Cluster engine and performance metrics

From the Cloudera Observability Real-time monitoring (RTM) Clusters page, you can monitor cluster usage trends in real-time and gain visibility into cluster capacity, utilization levels, and assess when to scale up by adding more nodes. Monitoring cluster status helps to ensure that all clusters are operational and to identify critical issues that require immediate attention.

As an administrator, you can identify and shut down idle clusters promptly. You can optimize resource usage by consolidating multiple unused clusters into one cluster, thereby reducing wastage and improving efficiency.

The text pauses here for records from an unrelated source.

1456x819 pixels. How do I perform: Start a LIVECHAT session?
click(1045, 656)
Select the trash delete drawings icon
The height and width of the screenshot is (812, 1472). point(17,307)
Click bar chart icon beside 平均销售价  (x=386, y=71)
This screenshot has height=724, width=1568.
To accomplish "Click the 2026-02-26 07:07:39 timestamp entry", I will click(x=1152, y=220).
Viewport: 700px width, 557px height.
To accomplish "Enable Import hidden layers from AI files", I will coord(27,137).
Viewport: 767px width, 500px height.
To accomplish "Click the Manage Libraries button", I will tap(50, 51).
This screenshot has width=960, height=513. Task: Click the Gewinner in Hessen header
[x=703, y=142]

This visibility empowers you to make informed decisions about allocating resources introducing new jobs, and redistributing workloads to maximize efficiency across your systems.

Cluster data filters

The Clusters page visually displays a summary of all the clusters and their engines in your environment and their overall health.

You can use the following filters to minimize the list of clusters and engines and focus on specific anomalies:
  • Search: Search for a specific cluster or engine.
  • Status: Select any one or multiple health check metrics and click Apply.

In a multi-cluster setup, clusters' rows are initially collapsed. To see details about a specific cluster's engines, click to expand its row.

Cluster performance metrics

The header on the Clusters page shows the name of your cluster, along with its current memory and CPU core allocation.

The cards, charts, and widgets offer quick insights into the current status and health of your environment's memory, CPU, activity, and data throughput.
  • MEMORY: Shows the current memory consumption and allocation in Gigabytes. This enables you to determine which cluster has enough capacity to introduce new jobs or predict the impact on scheduled or submitted jobs based on the available memory.
  • CPU: Displays the overall CPU capacity of the cluster, measured by the total number of CPU cores currently available versus those in use. This enables you to determine each cluster's ability to handle new jobs and predict the impact on scheduled or submitted jobs based on available CPU resources. Cloudera recommends avoiding sustained CPU utilization over 80% per core.
  • BUSYNESS ACTIVITY: Provides a historical view of cluster activity, represented as a percentage. This metric helps understand cluster utilization and associated costs, calculated using the Cloudera Compute Unit (CCU) measurement, which combines CPU and memory usage. The value helps determine which clusters are over-provisioned and which ones require scaling up.
  • NETWORK I/O: Measures in Gigabytes per second (GB/sec). Offers a historical perspective on network activity, indicating the duration and volume of data received and transmitted over the network interface during processing.
  • DATA R/W: Measures in Gigabytes per second (GB/sec). Provides a historical overview of data read and write operations, including the duration and volume of data transferred to and from the engine's storage device.

The Clusters page is automatically refreshed every minute to update the cluster metrics and real-time data.

Cluster engine metrics

The cluster engine metrics table lists engine names, the current state of the engine, and the amount of memory currently used by the engine.